Montag, 10. Februar 2014

Der Lohn der Arbeit



Wenn man auf dem Vorplatz seines englischen Schlosses steht und Arthur dem Fahrer (sie heissen immer alle Arthur) dabei zuschaut, wie er deinen alten Rolls Royce auf Hochglanz bringt, in dem er diesen mit einem Hirschleder – dessen vorheriger Inhaber in den Wäldern des Lake Districts erlegt wurde – in kleinen Kreisbewegungen unerschütterlich abreibt, dann bleibt dir gar nichts anderes übrig, als sich von deinem Butler James (auch sie heissen immer so) ein paar kleine Häppchen servieren zu lassen. Und zwar keine trockenen Sandwiches mit bleichem Toastbrot und Mayonnaise mit Beilage, sondern vielmehr kleine kulinarische Träumereien, die in den weltbesten Restaurants als Amuse bouche serviert werden. Das bist du dir, deinem Rolls Royce und dem Schloss einfach schuldig.

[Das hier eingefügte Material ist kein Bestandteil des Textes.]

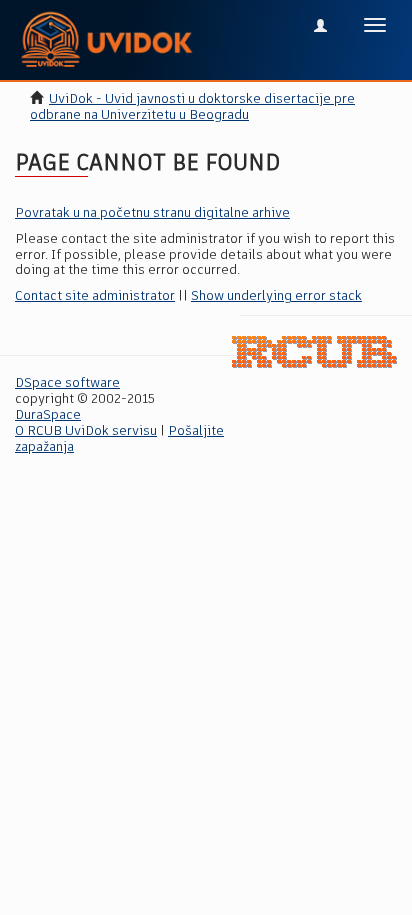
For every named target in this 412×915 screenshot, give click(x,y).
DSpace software (67, 383)
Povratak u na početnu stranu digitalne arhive (152, 213)
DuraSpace (48, 415)
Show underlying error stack (276, 296)
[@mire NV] (314, 352)
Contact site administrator (95, 296)
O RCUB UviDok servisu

So stehe ich also auf meinem Schlossplatz und schaue Arthur dabei zu, wie er gerade meinen Rolls Royce Phantom V gewissenhaft und beinahe zärtlich mit dem Hirschleder behandelt, während der Himmel über uns mit seinen Schäfchenwolken so aussieht, als hätte ihn René Magritte soeben für mich hingemalt. (Und glauben Sie nur nicht, dass das unmöglich wäre!) Und während ich Arthur mit einem Lächeln der Zuneigung beobachte, weil er diese zärtlichen Gefühle zu meinem Wagen mit mir zu teilen scheint, tritt James neben mich, macht eine kleine Verbeugung, die eher wie ein Zwicken in seinem Kreuz ausschaut, und hält mir eine ebenfalls auf Hochglanz polierte und aus reinstem Silber bestehende Platte hin, auf der meine Augen wunderbare Köstlichkeiten entdecken. Und wie ich sehe, hat Gaston, mein französischer Koch (gibt es überhaupt französische Köche, die einen anderen Namen tragen?), wieder einmal sein ganzes Repertoire ausgepackt und mir ein paar überaus nette Dinge kreiert.

Tja, Gaston weiss nur zu gut, dass meine tägliche Rolls Royce-Putzstunde heilig für mich ist, weshalb er alles dafür tut, damit diese Augenblicke für mich zu einem synästhetischen Genussmoment werden. Auch wenn er dafür schon morgens um 4 Uhr in der Küche stehen muss. Also hat er heute folgende kleine Leckereien zubereitet: Auf einem chinesischen Porzellanlöffel aus der Ming-Dynastie (ich lege nun einmal Wert auf die richtigen Details) sehe ich ein kleines Wachtel-Spiegelei mit ein paar Trüffelspänen. Daneben steht ein kleines Glas mit einem Kresse-Zitronengrass-Süppchen mit etwas Schnittlauch und einem Tropfen geschlagener Sahne. Dann ist da noch ein kleines Tellerchen mit einer frittierten Entenfleischkrokette, die auf einer Brunoise von Sellerie und Orange liegt. Dann wiederum ein Porzellanlöffel mit einem Carne crudo vom Kobe-Rind mit kaltgepresstem Olivenöl und Fleur de Sel. Und schliesslich noch ein kleines Silberkörbchen mit drei unterschiedlich gefüllten Brioches. Das erste Brioche ist mit einer Gänseleberpraline gefüllt. Das zweite Brioche ist mit einem Kräuterschaum mit Kerbel, Dill und wildem Thymian gefüllt. Und das dritte Brioche mit einem Tartar aus japanischem Gelbschwanz, das mit einer Wasabi-Limettenmarinade über Nacht mariniert wurde. Herrlich! Und wenn ich Ihnen sage, dass das alles auch so himmlisch geschmeckt hat, wie es mir präsentiert wurde, dann möchte ich Sie jetzt, lieber Leser, vor Neid erblassen sehen.

Aber wie gesagt, wenn man auf dem Vorplatz seines Schlosses steht und der Rolls Royce auf Hochglanz gebracht wird, dann muss man für seine Bemühungen auch richtig belohnt werden.